Extreme weather conditions in South China and North Vietnam have severely disrupted vessel schedules with elevated port congestion in the Far East persisting through the week. The disruptions failed to support freight rates which remain in freefall even as attention shifts to carriers’ mid-October rate restoration efforts to stop the bleeding. However, prospects are bleak given the weak cargo volumes and lack of capacity curbs. New US tariffs targeting kitchen cabinets and furniture will further hit container volumes already reeling from earlier import tariffs.
Operating margins have already dropped below breakeven on several key routes after the recent rate slide but carriers have continued to prioritise market share over profitability as the disconnect between charter and freight rates has widened to a record high.
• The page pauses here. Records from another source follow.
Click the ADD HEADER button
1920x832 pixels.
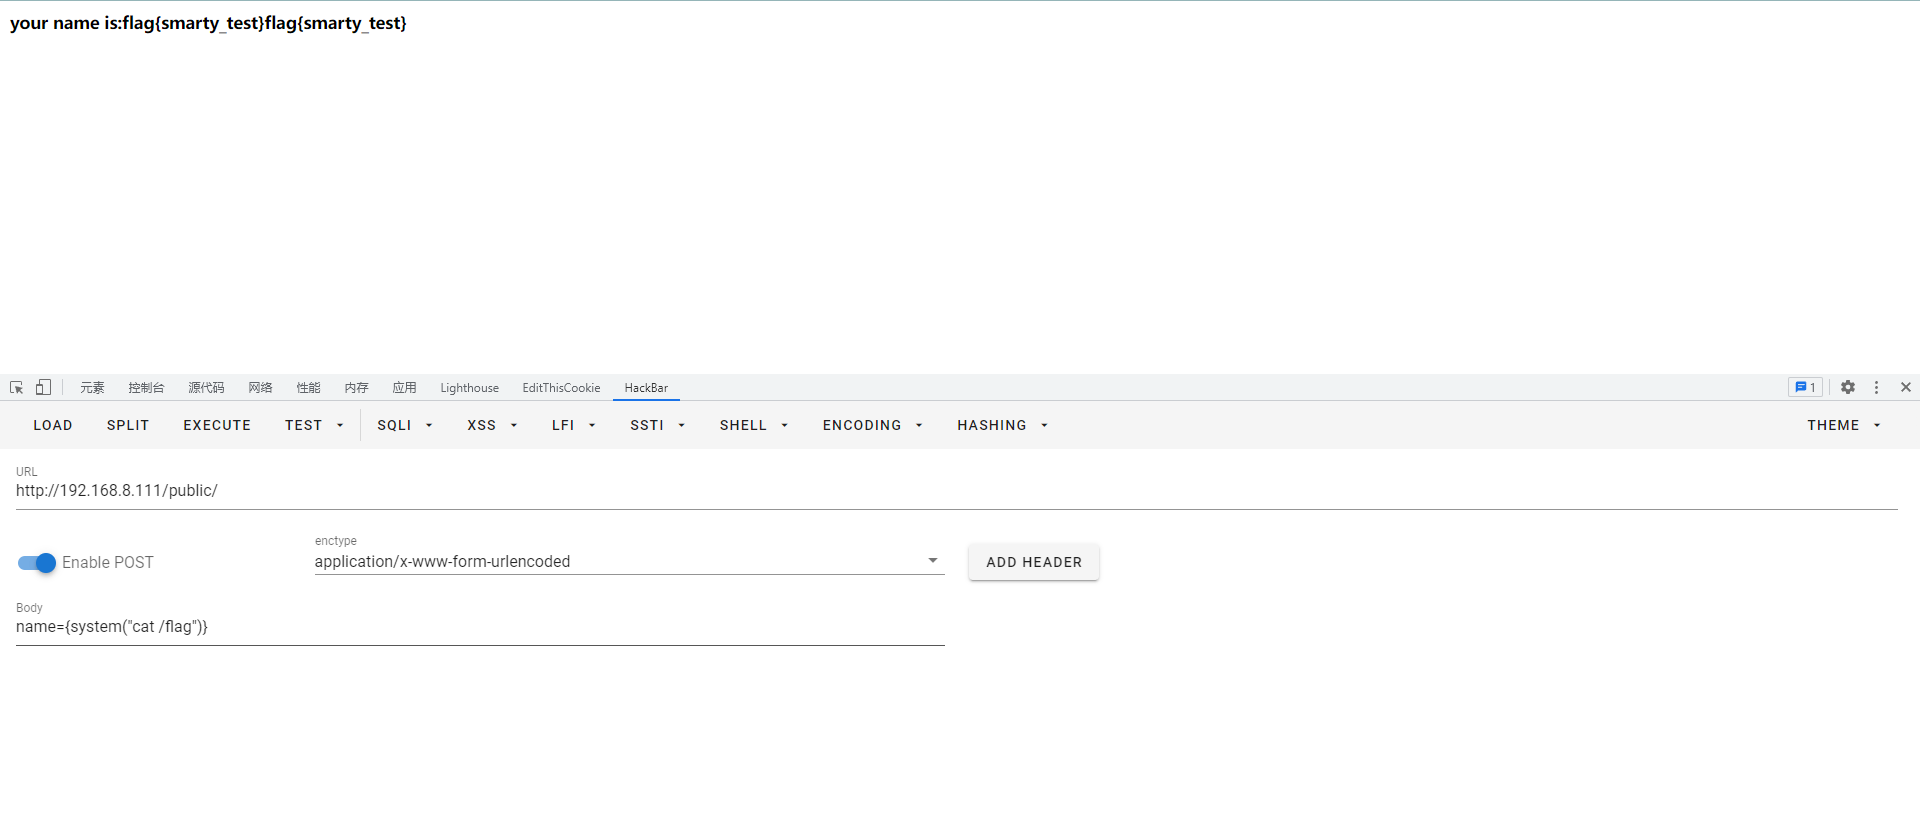point(1033,563)
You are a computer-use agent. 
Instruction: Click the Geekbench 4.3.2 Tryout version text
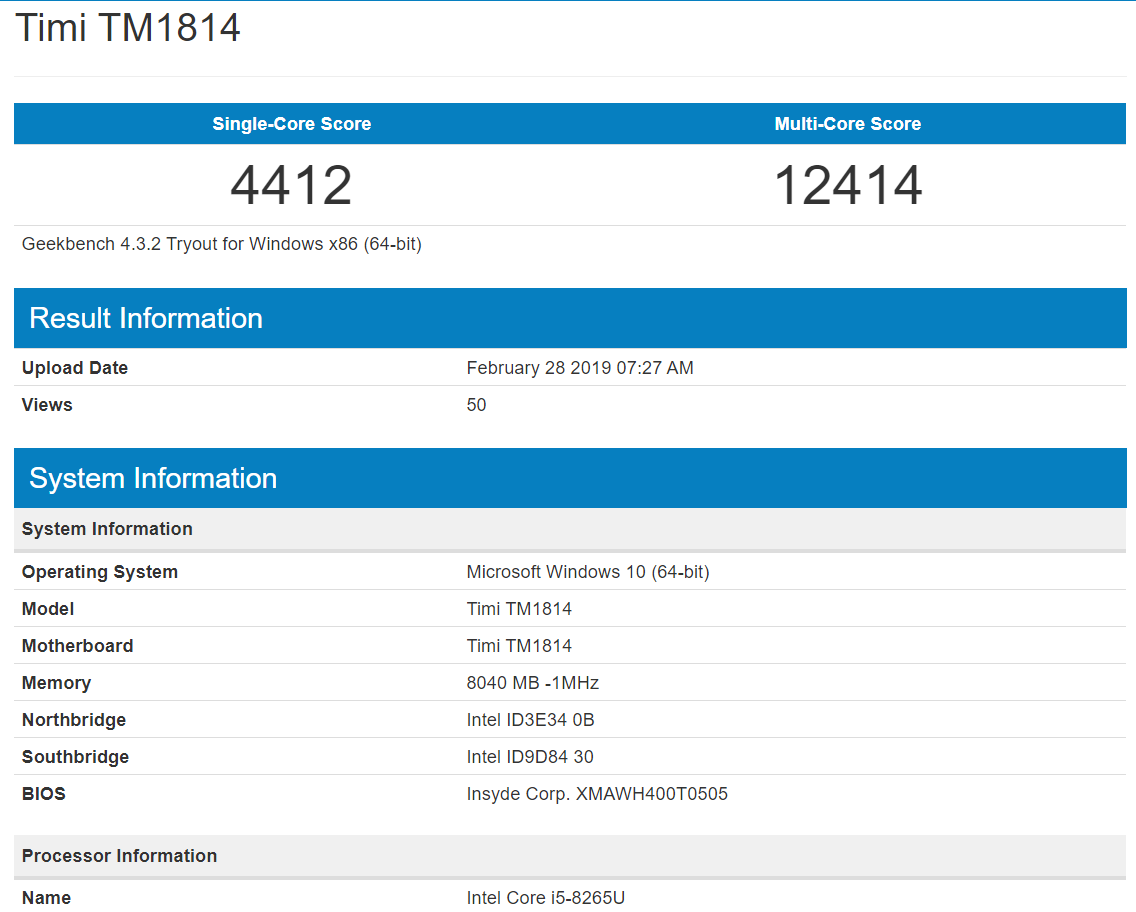click(x=222, y=244)
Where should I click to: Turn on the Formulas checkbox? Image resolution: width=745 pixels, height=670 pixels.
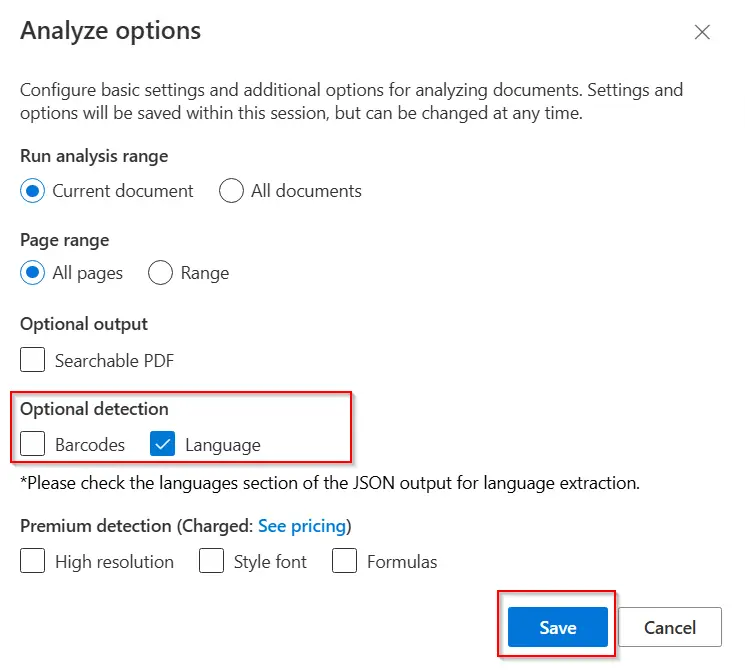click(344, 561)
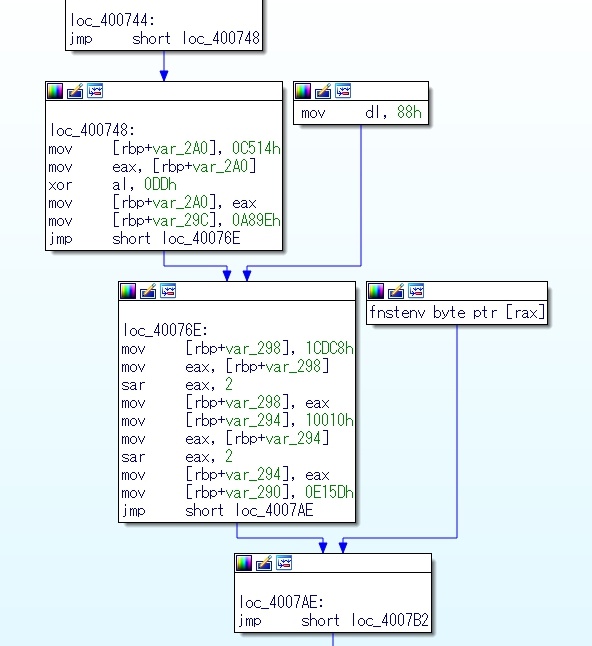
Task: Click color icon of loc_40076E node
Action: 128,291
Charter rates remain elevated despite free-falling freight rates
The SCFI and CCFI have slipped by 70% and 50% respectively since their 2024 peaks, but Linerlytica’s Charter Rate Index (CRI) has continued to rise throughout this period. The CRI to CCFI ratio has reached a record high of 318%, but charter rates and second hand prices show no signs of weakening as carriers continue to chase after tonnage in an early warning that capacity management remains elusive.
The mid-October rate hikes are unlikely to succeed given the lack of capacity cuts even as the market enters the slack season. Service withdrawals for the winter season announced so far have been negligible, which could portend further freight rate weakness in the 4th quarter.